Prompt |
The answer must be an exact reproduction of all the entries.

··· Records for the task ···

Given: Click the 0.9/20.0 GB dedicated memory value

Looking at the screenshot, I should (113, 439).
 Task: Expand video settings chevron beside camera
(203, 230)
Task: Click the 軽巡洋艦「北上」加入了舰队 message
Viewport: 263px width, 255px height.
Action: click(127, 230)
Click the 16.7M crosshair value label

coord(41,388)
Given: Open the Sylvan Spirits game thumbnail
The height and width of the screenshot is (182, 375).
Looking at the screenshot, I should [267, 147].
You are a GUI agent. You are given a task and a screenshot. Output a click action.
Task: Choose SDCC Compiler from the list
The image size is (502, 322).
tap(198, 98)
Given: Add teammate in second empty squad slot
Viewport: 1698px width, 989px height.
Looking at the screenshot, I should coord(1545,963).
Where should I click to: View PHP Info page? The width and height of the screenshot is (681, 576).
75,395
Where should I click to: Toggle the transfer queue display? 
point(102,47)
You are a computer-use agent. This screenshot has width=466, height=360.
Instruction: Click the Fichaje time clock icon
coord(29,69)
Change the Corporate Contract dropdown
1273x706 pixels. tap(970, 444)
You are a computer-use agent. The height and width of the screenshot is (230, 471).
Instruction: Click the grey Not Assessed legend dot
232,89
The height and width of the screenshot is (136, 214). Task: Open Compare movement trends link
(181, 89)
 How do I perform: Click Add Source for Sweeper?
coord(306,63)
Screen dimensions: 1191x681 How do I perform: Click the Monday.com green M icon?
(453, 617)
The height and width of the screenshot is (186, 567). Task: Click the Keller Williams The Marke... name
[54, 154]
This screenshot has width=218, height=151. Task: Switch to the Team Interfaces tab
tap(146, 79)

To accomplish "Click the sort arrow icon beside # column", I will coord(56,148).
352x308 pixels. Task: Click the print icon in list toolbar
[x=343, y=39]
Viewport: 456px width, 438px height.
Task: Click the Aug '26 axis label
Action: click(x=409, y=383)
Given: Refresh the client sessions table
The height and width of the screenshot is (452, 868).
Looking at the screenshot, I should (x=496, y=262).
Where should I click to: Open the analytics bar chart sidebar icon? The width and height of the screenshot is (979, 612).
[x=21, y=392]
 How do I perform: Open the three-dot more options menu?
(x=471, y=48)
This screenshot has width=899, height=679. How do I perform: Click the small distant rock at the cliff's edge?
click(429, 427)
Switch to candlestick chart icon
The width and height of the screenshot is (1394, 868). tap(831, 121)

···

Exercise output |
Given: Click the 0.9/20.0 GB dedicated memory value

Looking at the screenshot, I should (113, 439).
 Task: Expand video settings chevron beside camera
(203, 230)
Task: Click the 軽巡洋艦「北上」加入了舰队 message
Viewport: 263px width, 255px height.
Action: click(127, 230)
Click the 16.7M crosshair value label

coord(41,388)
Given: Open the Sylvan Spirits game thumbnail
The height and width of the screenshot is (182, 375).
Looking at the screenshot, I should [267, 147].
You are a GUI agent. You are given a task and a screenshot. Output a click action.
Task: Choose SDCC Compiler from the list
The image size is (502, 322).
tap(198, 98)
Given: Add teammate in second empty squad slot
Viewport: 1698px width, 989px height.
Looking at the screenshot, I should coord(1545,963).
Where should I click to: View PHP Info page? The width and height of the screenshot is (681, 576).
75,395
Where should I click to: Toggle the transfer queue display? 
point(102,47)
You are a computer-use agent. This screenshot has width=466, height=360.
Instruction: Click the Fichaje time clock icon
coord(29,69)
Change the Corporate Contract dropdown
1273x706 pixels. tap(970, 444)
You are a computer-use agent. The height and width of the screenshot is (230, 471).
Instruction: Click the grey Not Assessed legend dot
232,89
The height and width of the screenshot is (136, 214). Task: Open Compare movement trends link
(181, 89)
 How do I perform: Click Add Source for Sweeper?
coord(306,63)
Screen dimensions: 1191x681 How do I perform: Click the Monday.com green M icon?
(453, 617)
The height and width of the screenshot is (186, 567). Task: Click the Keller Williams The Marke... name
[54, 154]
This screenshot has width=218, height=151. Task: Switch to the Team Interfaces tab
tap(146, 79)

To accomplish "Click the sort arrow icon beside # column", I will coord(56,148).
352x308 pixels. Task: Click the print icon in list toolbar
[x=343, y=39]
Viewport: 456px width, 438px height.
Task: Click the Aug '26 axis label
Action: click(x=409, y=383)
Given: Refresh the client sessions table
The height and width of the screenshot is (452, 868).
Looking at the screenshot, I should (x=496, y=262).
Where should I click to: Open the analytics bar chart sidebar icon? The width and height of the screenshot is (979, 612).
[x=21, y=392]
 How do I perform: Open the three-dot more options menu?
(x=471, y=48)
This screenshot has width=899, height=679. How do I perform: Click the small distant rock at the cliff's edge?
click(429, 427)
Switch to candlestick chart icon
The width and height of the screenshot is (1394, 868). tap(831, 121)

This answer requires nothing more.